Retype the forum thread below word for word, keeping every line and mark unchanged.

[Begin Text block]

Just because you can not separate them doesn't mean they are the same.


----------



## thedazzlingdexter (12 mo ago)

intranst said:


> Any dom who also isn’t a sub is just no fun tbh.


Would this discussion make more sense if I used BDSM terms?


----------



## intranst (Jul 13, 2021)

thedazzlingdexter said:


> Would this discussion make more sense if I used BDSM terms?


I like the enthusiasm but probably better as is.


----------



## shameless (Apr 21, 2014)

thedazzlingdexter said:


> Just because you can not separate them doesn't mean they are the same.


Dude you literally quoted two peoples sentences. 

Ms Aligned said the bottom part.


----------



## tanstaafl28 (Sep 10, 2012)

thedazzlingdexter said:


> It's not about dominating it's about being Dominant.


Alpha vs beta? I maintain that it isn't something ENTPs aspire to, but push comes to shove, they can stand up and intimidate with the big dogs should they want to.


----------



## Scoobyscoob (Sep 4, 2016)

tanstaafl28 said:


> Alpha vs beta? I maintain that it isn't something ENTPs aspire to, but push comes to shove, they can stand up and intimidate with the big dogs should they want to.


I think ENTPs would be especially loathe to have to pick between being an alpha or beta. That's a very Se-heavy self-assessment.


----------



## shameless (Apr 21, 2014)

tanstaafl28 said:


> Alpha vs beta? I maintain that it isn't something ENTPs aspire to, but push comes to shove, they can stand up and intimidate with the big dogs should they want to.




Yeah this is what I mean

This just sounds like pushing back when I thought I was fine with you people. You and your dog have fun.

Seriously over it.

[End Text block]
[Begin Source excerpt]

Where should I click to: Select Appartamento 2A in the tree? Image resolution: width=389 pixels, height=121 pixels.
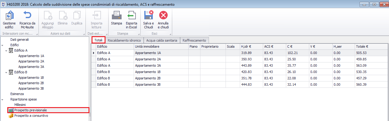[x=31, y=61]
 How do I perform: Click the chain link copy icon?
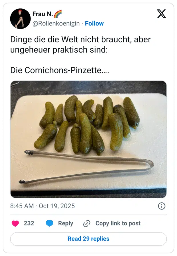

[End Source excerpt]

■ Expected answer:
Just because you can not separate them doesn't mean they are the same.


----------



## thedazzlingdexter (12 mo ago)

intranst said:


> Any dom who also isn’t a sub is just no fun tbh.


Would this discussion make more sense if I used BDSM terms?


----------



## intranst (Jul 13, 2021)

thedazzlingdexter said:


> Would this discussion make more sense if I used BDSM terms?


I like the enthusiasm but probably better as is.


----------



## shameless (Apr 21, 2014)

thedazzlingdexter said:


> Just because you can not separate them doesn't mean they are the same.


Dude you literally quoted two peoples sentences. 

Ms Aligned said the bottom part.


----------



## tanstaafl28 (Sep 10, 2012)

thedazzlingdexter said:


> It's not about dominating it's about being Dominant.


Alpha vs beta? I maintain that it isn't something ENTPs aspire to, but push comes to shove, they can stand up and intimidate with the big dogs should they want to.


----------



## Scoobyscoob (Sep 4, 2016)

tanstaafl28 said:


> Alpha vs beta? I maintain that it isn't something ENTPs aspire to, but push comes to shove, they can stand up and intimidate with the big dogs should they want to.


I think ENTPs would be especially loathe to have to pick between being an alpha or beta. That's a very Se-heavy self-assessment.


----------



## shameless (Apr 21, 2014)

tanstaafl28 said:


> Alpha vs beta? I maintain that it isn't something ENTPs aspire to, but push comes to shove, they can stand up and intimidate with the big dogs should they want to.




Yeah this is what I mean

This just sounds like pushing back when I thought I was fine with you people. You and your dog have fun.

Seriously over it.